WHEREFORE, finding no grave abuse of discretion on the part of public respondent National Labor Relations Commission, the instant petition is DISMISSED and the questioned Resolutions of 9 November 1995 and 30 January 1996 are AFFIRMED with the clarification that the award of damages should be reckoned not from August 1992 but from 7 August 1993, the date of private respondent’s actual termination from the service as found by the Labor Arbiter[20] and the NLRC[21] and supported by the evidence.

SO ORDERED.

Puno, Mendoza, Quisumbing, and Buena, JJ., concur.



[1] The petition was filed on 3 April 1996, or before our decision in St. Martin Funeral Home v. National Labor Relations Commission, G. R. No. 130866, was promulgated on 16 September 1998, which directed that all petitions for certiorari from decisions and final orders of the National Labor Relations Commission shall “henceforth be initially filed in the Court of Appeals in strict observance of the doctrine on the hierarchy of courts x x x x”

[2] Board Resolution No. 93-256; Rollo, p. 65.

[3] Committee Report dated 15 March 1993; id., p. 55.

[4] Charge Sheet Based on findings of Fact-finding Committee; id., p. 61.

[5] Rollo, pp. 97-111.

[6] Id., pp. 112-113.

[7] Records, p. 81.

[8] Vinta Maritime Co., Inc. v. National Labor Relations Commission, G. R. No. 113911, 23 January 1998; Salonga v. National Labor Relations Commission, G. R. No. 118120, 23 February 1996, 254 SCRA 111, 114-115; Shoemart, Inc. v. National Labor Relations Commission, G. R. Nos. 90795-96, 13 August 1993, 225 SCRA 311, 319; Pacific  Timber Export Corporation v. National Labor Relations Commission, G. R. 106170, 30 July 1993, 224 SCRA 860, 862-863; Commando Security Agency v. National Labor Relations Commission, G. R. No. 95844, 20 July 1992, 211 SCRA 645, 650.

[9] Secs. 3, 4 and 5, Rule V.

[10] See Note 8.10

[11] Pacific Timber Export Corporation v. National Labor Relations Commission, G. R. No. 106170, 30 July 1993, 224 SCRA 860, 863.

[12] Records, p. 58.

[13] Manila Electric Company v. National Labor Relations Commission, G. R. No. 114129, 24 October 1996, 263 SCRA 531, 543; Firestone Tire and Rubber Company of the Philippines v.
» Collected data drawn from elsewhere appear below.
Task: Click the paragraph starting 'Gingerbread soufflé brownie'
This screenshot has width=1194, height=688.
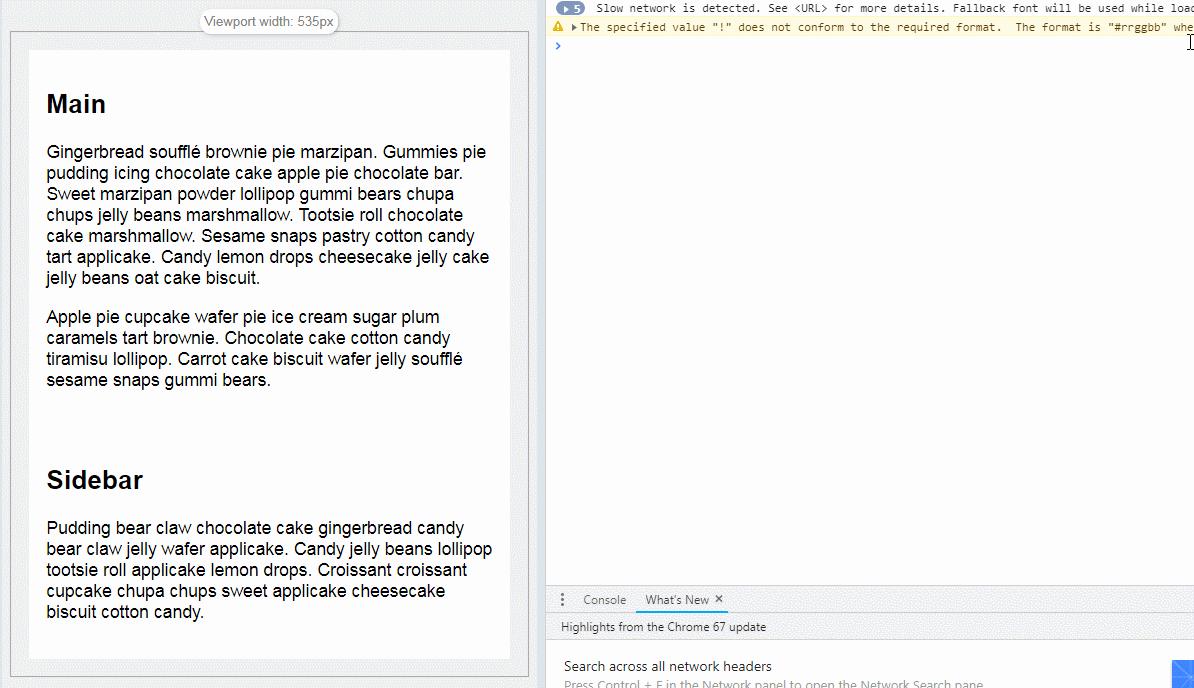Action: [x=268, y=215]
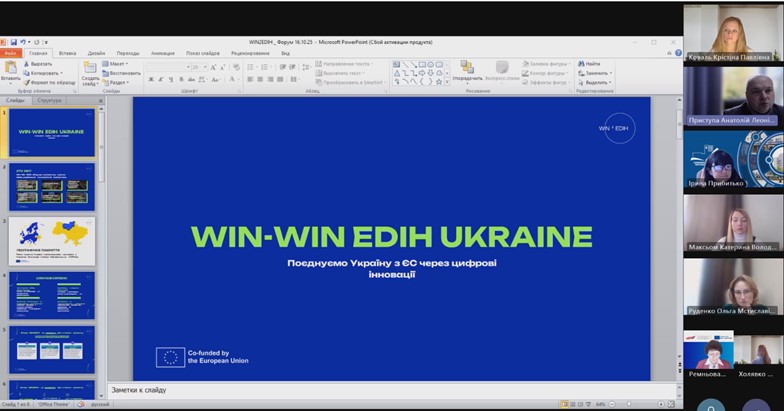Image resolution: width=784 pixels, height=411 pixels.
Task: Switch to the Структура outline tab
Action: pyautogui.click(x=48, y=101)
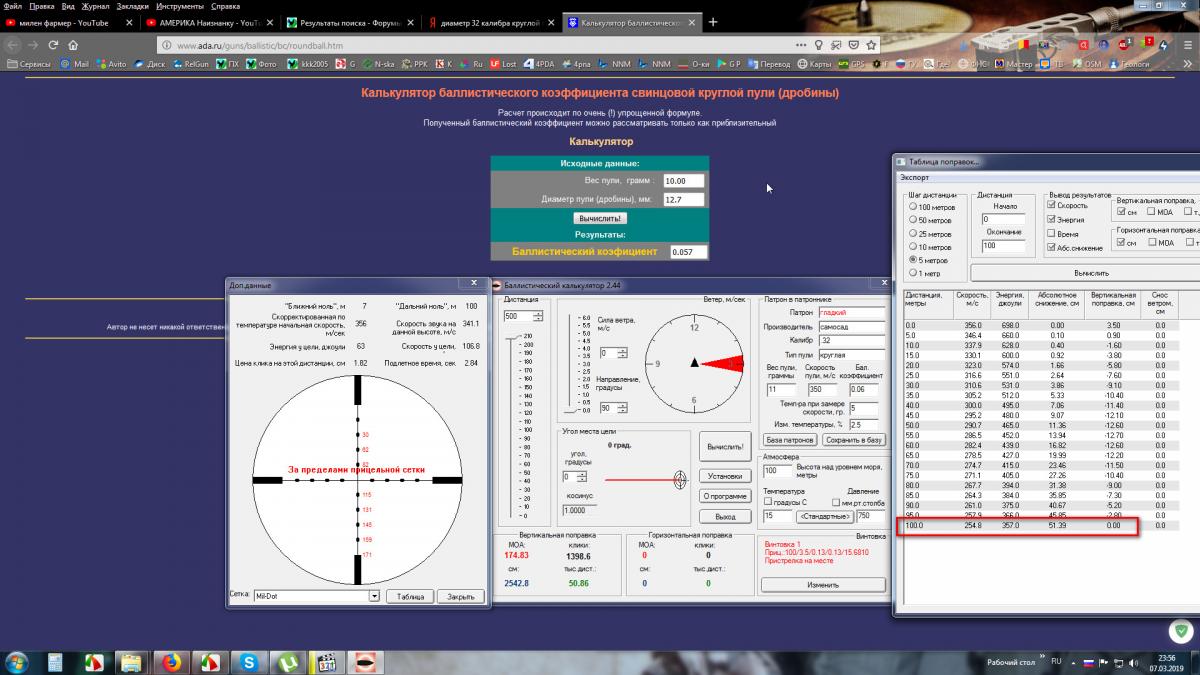Screen dimensions: 1200x675
Task: Increase the wind force spinner value
Action: pyautogui.click(x=621, y=350)
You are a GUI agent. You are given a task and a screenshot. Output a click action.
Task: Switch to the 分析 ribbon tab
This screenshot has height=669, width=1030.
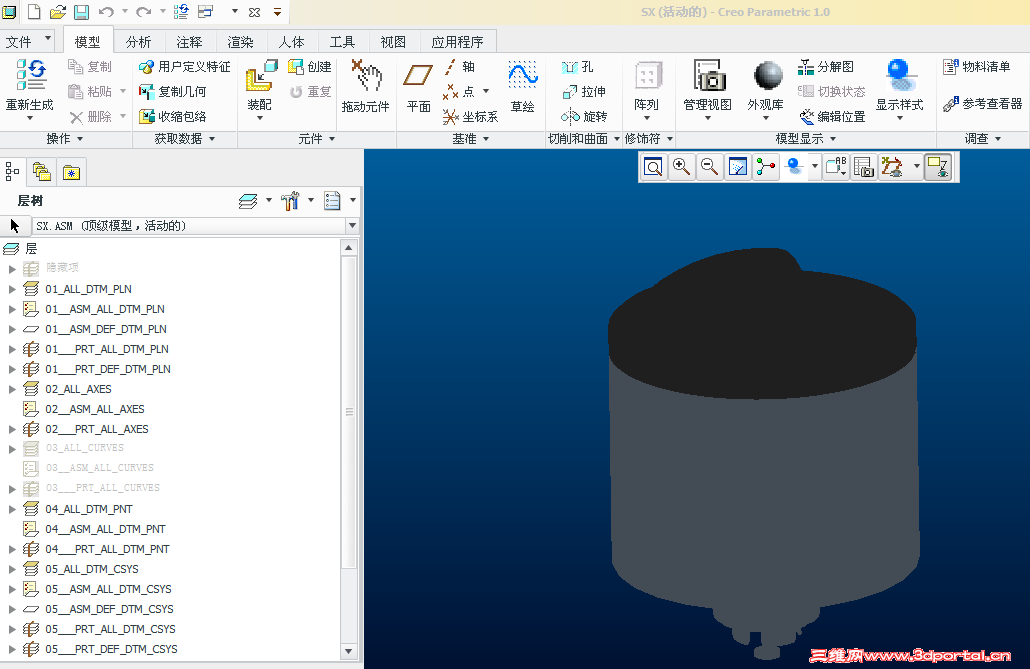coord(139,42)
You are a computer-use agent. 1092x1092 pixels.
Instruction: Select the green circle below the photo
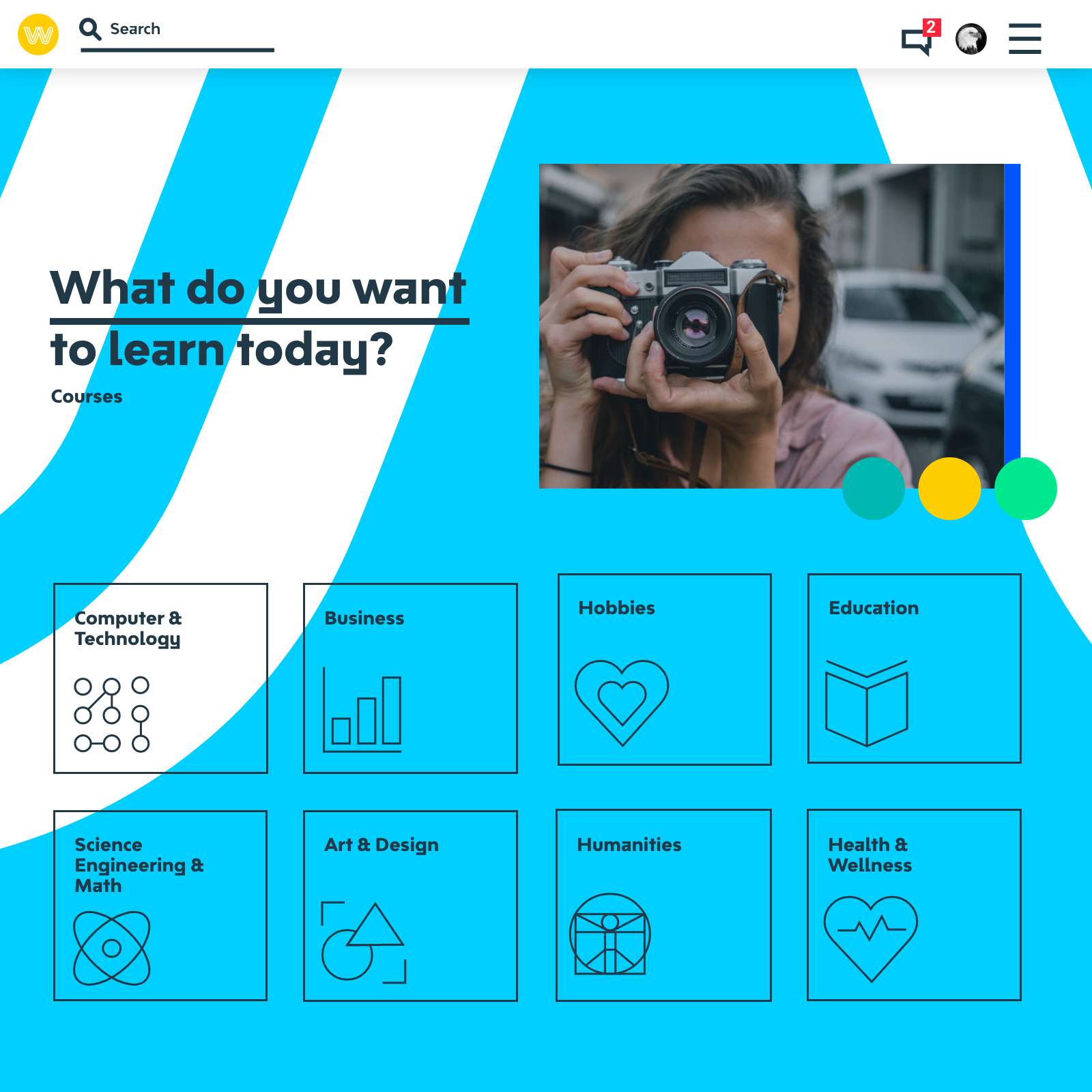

Lariosa, G. R. No. 70479, 27 February 1987, 148 SCRA 187, 191-192.

[14] See Note. 2.

[15] Petition, p. 4; id., p. 12.

[16] Minutes of Consolbank’s Board Meeting of 7 August 1993 as quoted in the NLRC Resolution dated 9 November 1995, pp. 11-12; id., pp. 107-108.

[17] Rollo, p. 71.

[18] Ford v. Court of Appeals, G. R. No. 99039, 3 February 1997, 267 SCRA 320, 329-330; Primero v. Intermediate Appellate Court, G. R. No. 72644, 14 December 1987, 156 SCRA 435, 443-44.

[19] Quijano v. Mercury Drug Corporation, G. R. No. 126561, 8 July 1998; Philippine National Construction Corporation  v. National Labor Relations Commission, G. R. No.107307, 11 August 1997, 277 SCRA 91, 105; Building Care Corporation v. National Labor Relations Commission, G. R. No. 94237, 26 February 1997, 268 SCRA 666, 676.

[20] Decision of Labor Arbiter Ricardo N. Olairez dated 22 July 1994, p. 3; Rollo, p. 90.

[21] NLRC Resolution dated 9 November 1995, p. 5; id., p. 101.